Quotes about Morality
One of the first things that strikes us about the men and women in Scripture is that they were disappointingly non- heroic. We do not find splendid moral examples. We do not find impeccably virtuous models. That always comes as a shock to newcomers to Scripture: Abraham lied; Jacob cheated; Moses murdered and complained; David committed adultery; Peter blasphemed.
— Eugene Peterson
That is Jeremiah's accusation: "You have found a safe place, haven't you! This nice, clean temple. You spend all week out in the world doing what you want to do, taking advantage of others, exploiting the weak, cursing the person who isn't pliable to your plans, and then you repair to this place where everything is in order and protected and right.
— Eugene Peterson
The temptations that use the raw material of good for evil can continue unrecognized for a long time without awareness.
— Eugene Peterson
What is described in Scripture as the basic sin, the sin of taking things into your own hands, being your own god, grabbing what is there while you can get it, is now described as basic wisdom: improve yourself by whatever means you are able; get ahead regardless of the price, take care of me first.
— Eugene Peterson
It is wicked to tell a person a lie about God because, if we come to believe the wrong things about God, we will think the wrong things about ourselves, and we will live meanly or badly.
— Eugene Peterson
Oh! Can you believe it? The chaste city has become a whore! She was once all justice, everyone living as good neighbors, And now they're all at one another's throats. Your coins are all counterfeits. Your wine is watered down. Your leaders are turncoats who keep company with crooks. They sell themselves to the highest bidder and grab anything not nailed down. They never stand up for the homeless, never stick up for the defenseless.
— Eugene Peterson
The mouth of a good person is a deep, life-giving well, but the mouth of the wicked is a dark cave of abuse.
— Eugene Peterson
I would prefer as friend a good man ignorant than one more clever who is evil too.
— Euripides
When good men die their goodness does not perish,But lives though they are gone.
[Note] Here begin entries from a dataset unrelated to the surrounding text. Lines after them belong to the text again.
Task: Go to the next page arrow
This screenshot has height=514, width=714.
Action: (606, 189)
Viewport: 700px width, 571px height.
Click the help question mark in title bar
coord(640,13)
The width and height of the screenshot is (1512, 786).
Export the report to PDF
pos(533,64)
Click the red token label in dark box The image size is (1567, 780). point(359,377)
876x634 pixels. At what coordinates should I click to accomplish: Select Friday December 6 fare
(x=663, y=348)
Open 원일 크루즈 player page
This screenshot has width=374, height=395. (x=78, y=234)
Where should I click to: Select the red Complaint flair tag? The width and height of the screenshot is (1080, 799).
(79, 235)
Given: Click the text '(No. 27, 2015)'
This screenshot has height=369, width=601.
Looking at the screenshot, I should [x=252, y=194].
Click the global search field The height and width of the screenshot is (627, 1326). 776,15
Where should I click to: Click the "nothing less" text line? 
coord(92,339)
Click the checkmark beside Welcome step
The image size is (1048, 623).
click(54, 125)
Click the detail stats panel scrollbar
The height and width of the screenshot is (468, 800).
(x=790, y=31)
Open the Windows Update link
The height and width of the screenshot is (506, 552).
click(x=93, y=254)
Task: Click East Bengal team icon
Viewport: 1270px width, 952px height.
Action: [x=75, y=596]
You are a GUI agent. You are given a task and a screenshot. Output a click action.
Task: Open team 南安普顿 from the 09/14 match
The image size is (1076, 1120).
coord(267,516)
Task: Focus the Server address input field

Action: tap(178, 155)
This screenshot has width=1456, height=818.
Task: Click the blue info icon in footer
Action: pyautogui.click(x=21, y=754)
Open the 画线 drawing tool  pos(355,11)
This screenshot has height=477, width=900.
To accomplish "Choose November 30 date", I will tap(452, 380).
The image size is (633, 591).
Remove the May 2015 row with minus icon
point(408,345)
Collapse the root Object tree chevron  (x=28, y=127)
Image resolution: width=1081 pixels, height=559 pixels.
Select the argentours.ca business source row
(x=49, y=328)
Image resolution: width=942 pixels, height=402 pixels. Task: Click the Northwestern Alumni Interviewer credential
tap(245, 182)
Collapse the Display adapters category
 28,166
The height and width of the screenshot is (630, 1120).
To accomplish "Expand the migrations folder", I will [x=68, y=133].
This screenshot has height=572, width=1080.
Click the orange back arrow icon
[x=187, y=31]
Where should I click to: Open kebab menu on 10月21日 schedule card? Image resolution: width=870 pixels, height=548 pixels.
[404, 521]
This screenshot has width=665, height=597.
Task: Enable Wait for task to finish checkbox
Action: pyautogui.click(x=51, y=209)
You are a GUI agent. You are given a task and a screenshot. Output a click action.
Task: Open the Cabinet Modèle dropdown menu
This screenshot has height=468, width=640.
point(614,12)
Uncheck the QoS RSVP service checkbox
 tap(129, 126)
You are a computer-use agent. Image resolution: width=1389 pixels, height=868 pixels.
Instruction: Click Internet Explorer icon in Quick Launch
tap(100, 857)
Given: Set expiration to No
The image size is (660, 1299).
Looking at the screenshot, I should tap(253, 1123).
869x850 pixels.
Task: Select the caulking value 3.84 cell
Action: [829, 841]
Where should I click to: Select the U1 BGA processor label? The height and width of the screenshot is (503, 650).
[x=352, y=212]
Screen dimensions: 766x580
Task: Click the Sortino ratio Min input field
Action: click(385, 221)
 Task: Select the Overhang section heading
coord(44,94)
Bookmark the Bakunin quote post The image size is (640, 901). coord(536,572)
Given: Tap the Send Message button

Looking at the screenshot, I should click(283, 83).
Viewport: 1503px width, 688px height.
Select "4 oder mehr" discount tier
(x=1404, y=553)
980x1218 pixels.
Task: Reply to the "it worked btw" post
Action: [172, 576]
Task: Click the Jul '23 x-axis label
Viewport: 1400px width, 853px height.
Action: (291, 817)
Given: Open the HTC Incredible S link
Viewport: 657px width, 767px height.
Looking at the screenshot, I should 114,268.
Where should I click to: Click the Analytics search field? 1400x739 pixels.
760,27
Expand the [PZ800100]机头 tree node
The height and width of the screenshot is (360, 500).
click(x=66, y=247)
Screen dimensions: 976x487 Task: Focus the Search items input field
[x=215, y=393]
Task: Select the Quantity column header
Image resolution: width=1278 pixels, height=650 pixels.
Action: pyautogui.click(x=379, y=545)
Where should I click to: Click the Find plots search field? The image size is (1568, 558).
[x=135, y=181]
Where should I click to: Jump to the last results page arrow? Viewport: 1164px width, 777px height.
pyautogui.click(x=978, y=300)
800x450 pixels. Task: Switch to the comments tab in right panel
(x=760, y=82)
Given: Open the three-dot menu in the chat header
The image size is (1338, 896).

As for the bad,All that was theirs dies and is buried with them.
— Euripides
Silver and gold are not the only coin virtue too passes current all over the world.
— Euripides
Wealth stays with us a little moment if at all only our characters are steadfast, not our gold.
— Euripides
Of all evils, indeed, famine is the worst, and it destroys nothing so effectively as shame. For that which under other circumstances is worthy of respect, in the midst of famine is despised. Thus women snatched the food from the very mouths of their husbands and children, from their fathers, and what was most pitiable of all, mothers from their babes. And while their dearest ones were wasting away in their arms, they were not ashamed to take away from them the last drops that supported life.